-- start Data extract --

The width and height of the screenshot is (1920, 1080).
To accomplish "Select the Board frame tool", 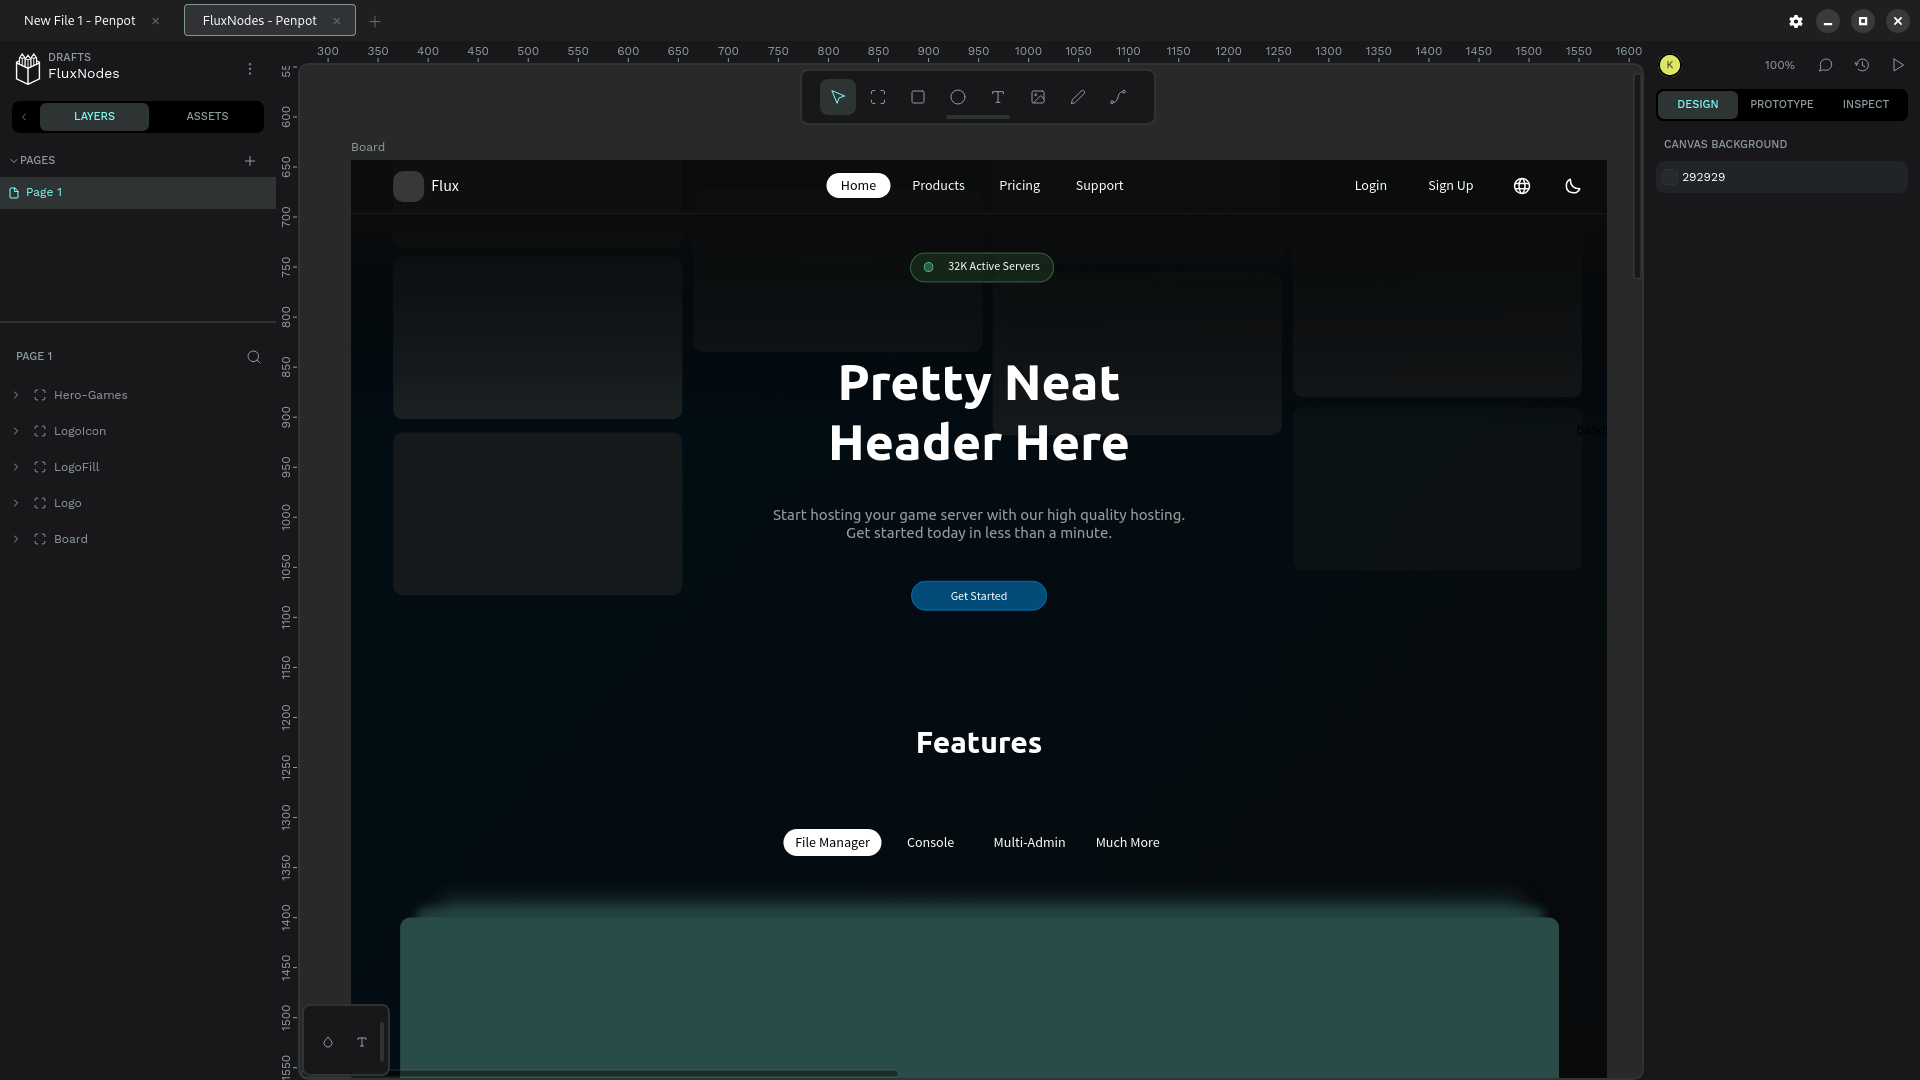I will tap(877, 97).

-- end Data extract --
-- start Data extract --

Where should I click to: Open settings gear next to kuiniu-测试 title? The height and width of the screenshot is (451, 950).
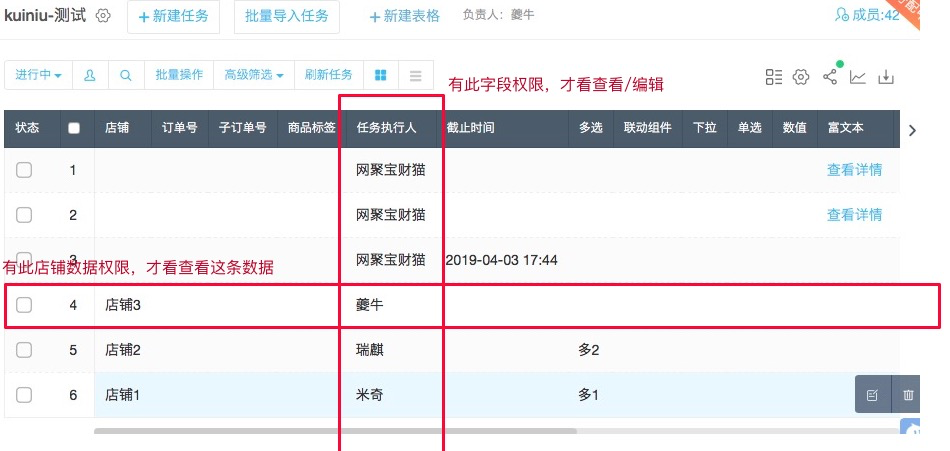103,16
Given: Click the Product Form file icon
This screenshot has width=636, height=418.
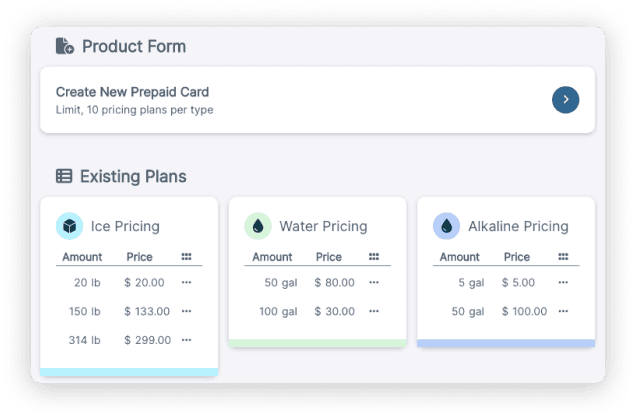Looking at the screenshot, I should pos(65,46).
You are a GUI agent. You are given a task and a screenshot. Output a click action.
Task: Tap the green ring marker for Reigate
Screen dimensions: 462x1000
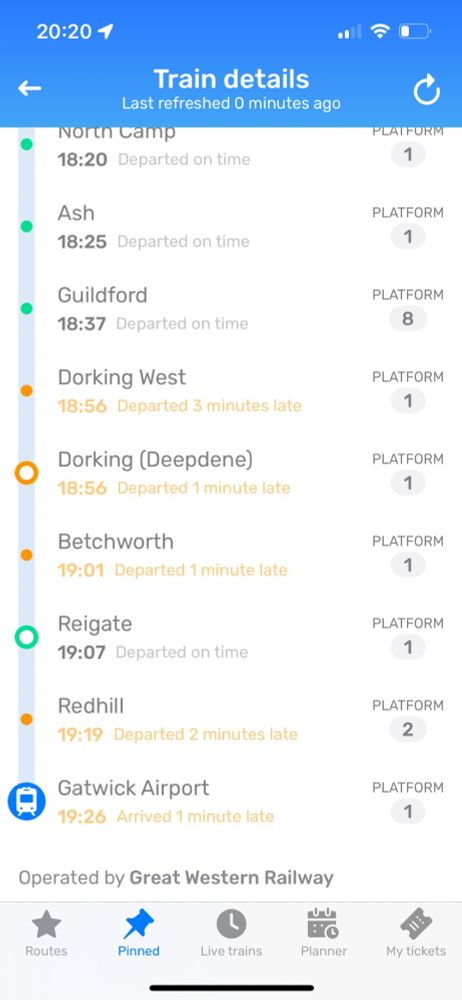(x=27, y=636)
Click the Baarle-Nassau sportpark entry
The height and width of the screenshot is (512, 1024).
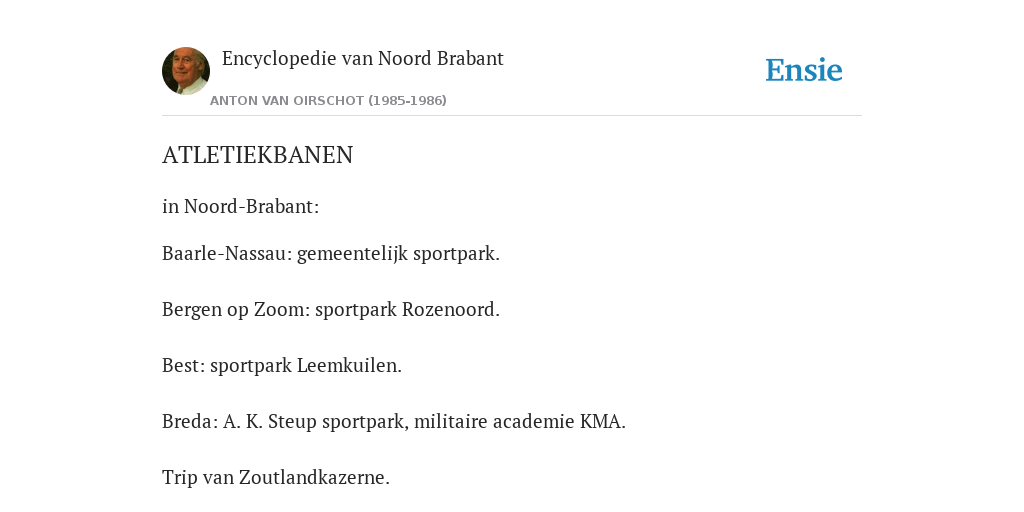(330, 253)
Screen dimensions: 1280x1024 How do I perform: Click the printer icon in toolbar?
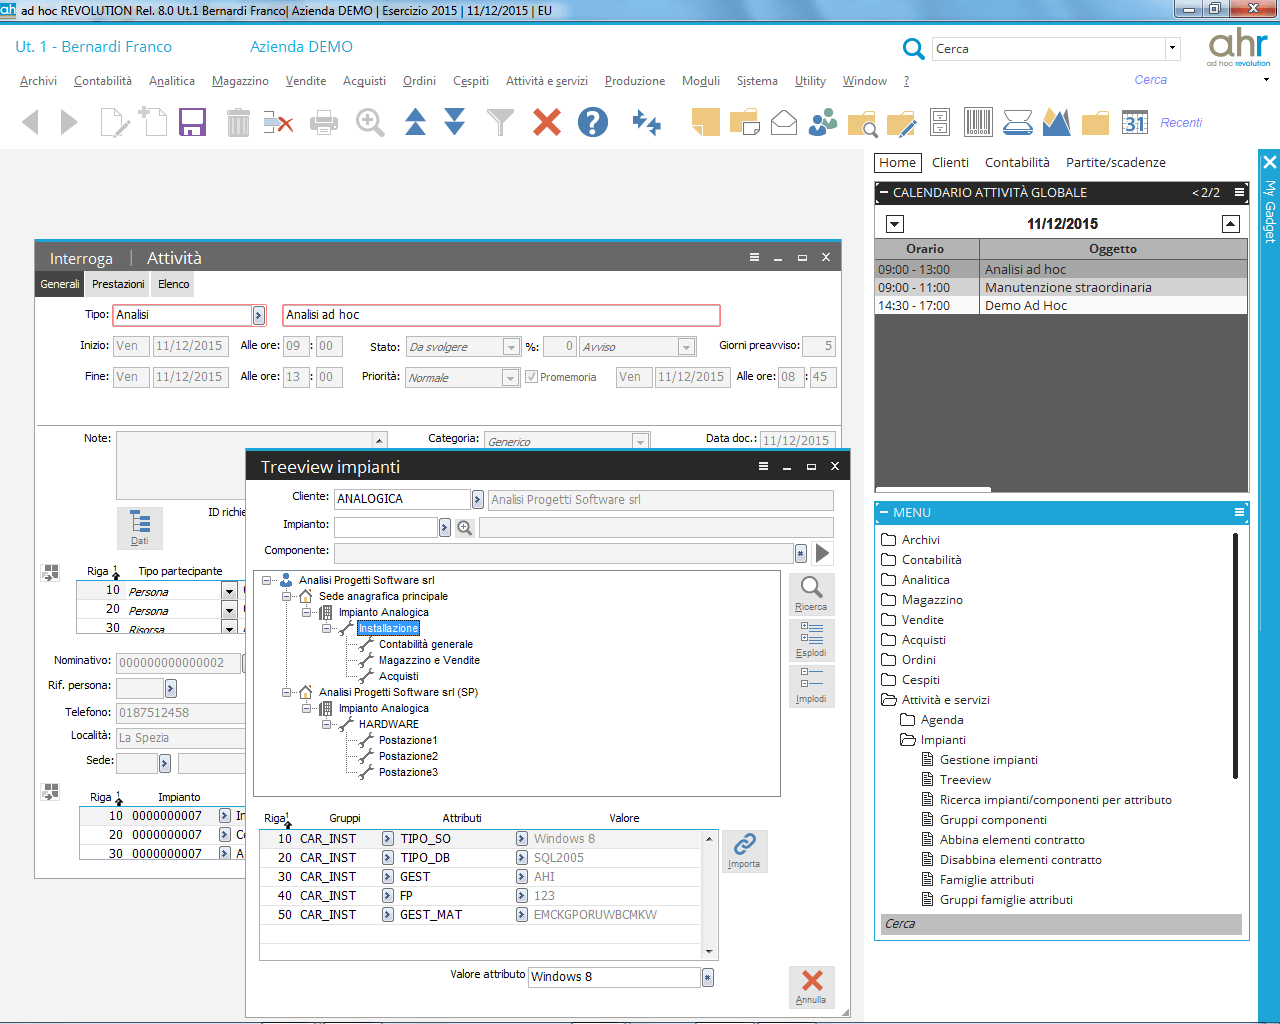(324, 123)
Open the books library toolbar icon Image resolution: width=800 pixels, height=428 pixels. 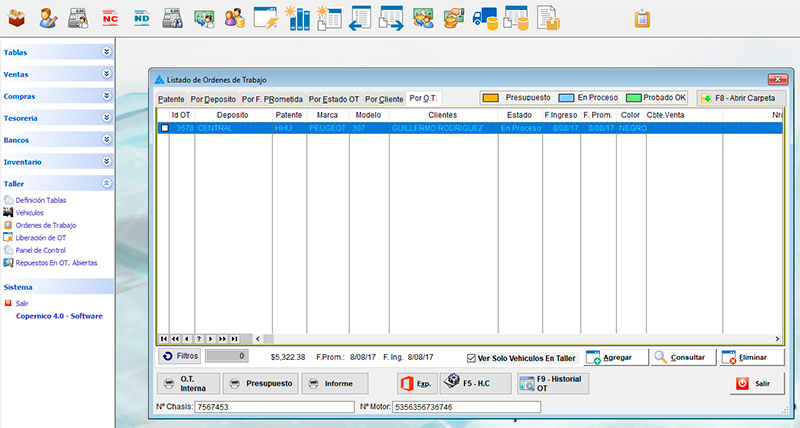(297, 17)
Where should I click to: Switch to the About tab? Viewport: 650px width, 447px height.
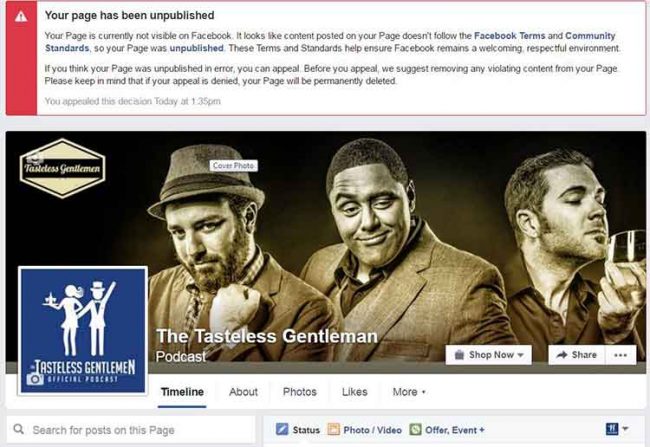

-- end Data extract --

» **Directions**
Count the lines above that contain the word "dimensions" and give only that number.

» **Solution**
2